Most lenders allow you to renew your mortgage and gain additional funding to buy a bigger home, but there are hidden traps that you need to avoid during this process.
A typical mortgage loan takes up to twenty-five years to pay back, and it’s perfectly possible that you might need another line of financing for a new home during this period. That’s why a large percentage of borrowers eventually apply for mortgage renewal, which is a sound strategy that requires flawless execution in order to be profitable in the long-term.
Avoiding tactical mistakes is paramount, as even the slightest difference in interest rates or other terms could translate to thousands of dollars. Because of the sensitive nature of the transaction, you would be well-advised to read this summary of commonly forgotten factors that could significantly affect the total amount of money you will have to return over the lifetime of the deal.
1. Ignoring the rate drops
Mortgage renewal is the only opportunity you have to get better conditions for your loan, and smart homeowners time their applications well to take advantages of favourable changes in the prime rate. If you are on a fixed APR loan, some lenders might not give you the benefit of better rates available to new customers, but they can’t deny you if you enter a renewal procedure. To profit from a rate drop, it’s necessary to follow the Canadian mortgage market very closely and wait until the right moment to file an application for a new mortgage. The window of opportunity might be very short, and you need to be alert at all times to strike gold.

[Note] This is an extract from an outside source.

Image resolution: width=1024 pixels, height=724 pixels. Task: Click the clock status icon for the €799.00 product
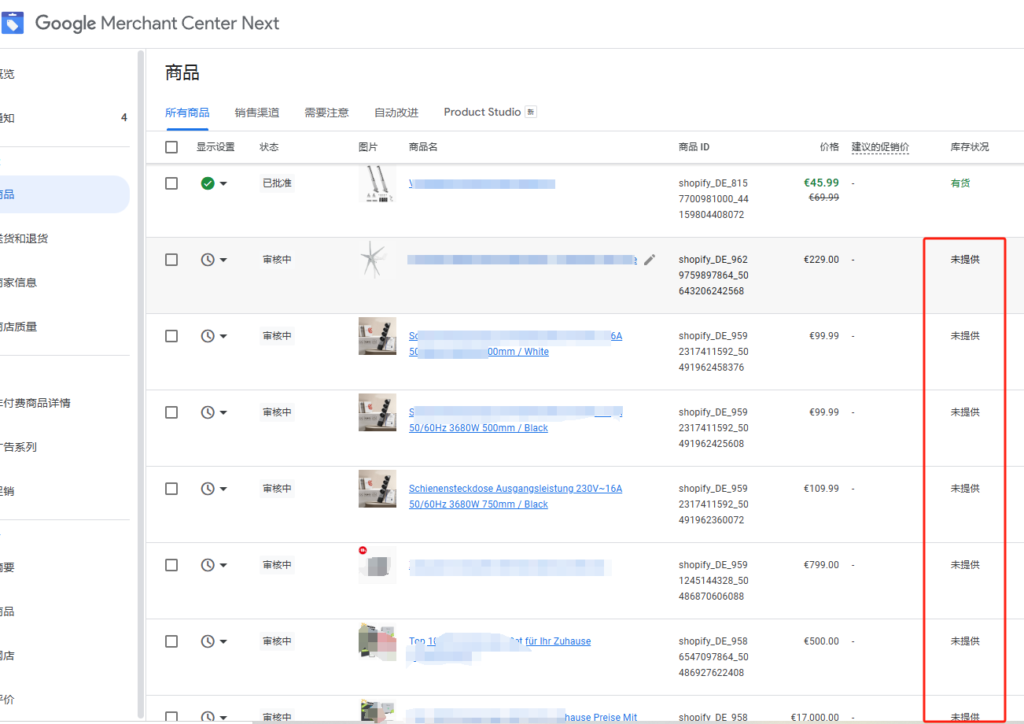coord(207,565)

2. Failing to insure the property
It’s a great idea to obtain insurance on your new home at the same time when you are negotiating the financial support for the purchase. This way, you can get a package deal that reduces the risks to a minimum and keeps you well protected from nightmare scenarios. As you can hear from any home buyer, Guelph is a safe area where emergencies or natural disasters are rare, but that doesn’t mean your property is immune to accidental damage. Since mortgage renewals are usually taken for high-value homes, getting a proper insurance is even more important on your first time home purchase.
3. Rushing the decision
Far too often, people just go for the first offer they get, leaving a significant chunk of change on the table. Mortgage renewal is negotiated maybe once in a decade, so it would be naive to make a decision without spending several months on research and deliberations. Your current lender might make a pitch that sounds attractive, but nothing should be taken for granted when it comes to finances and you should always look at a few competing offers. If you are not familiar with legislative and commercial situation related to real-estate in Canada, it makes sense to seek professional advice before making any long-term commitments.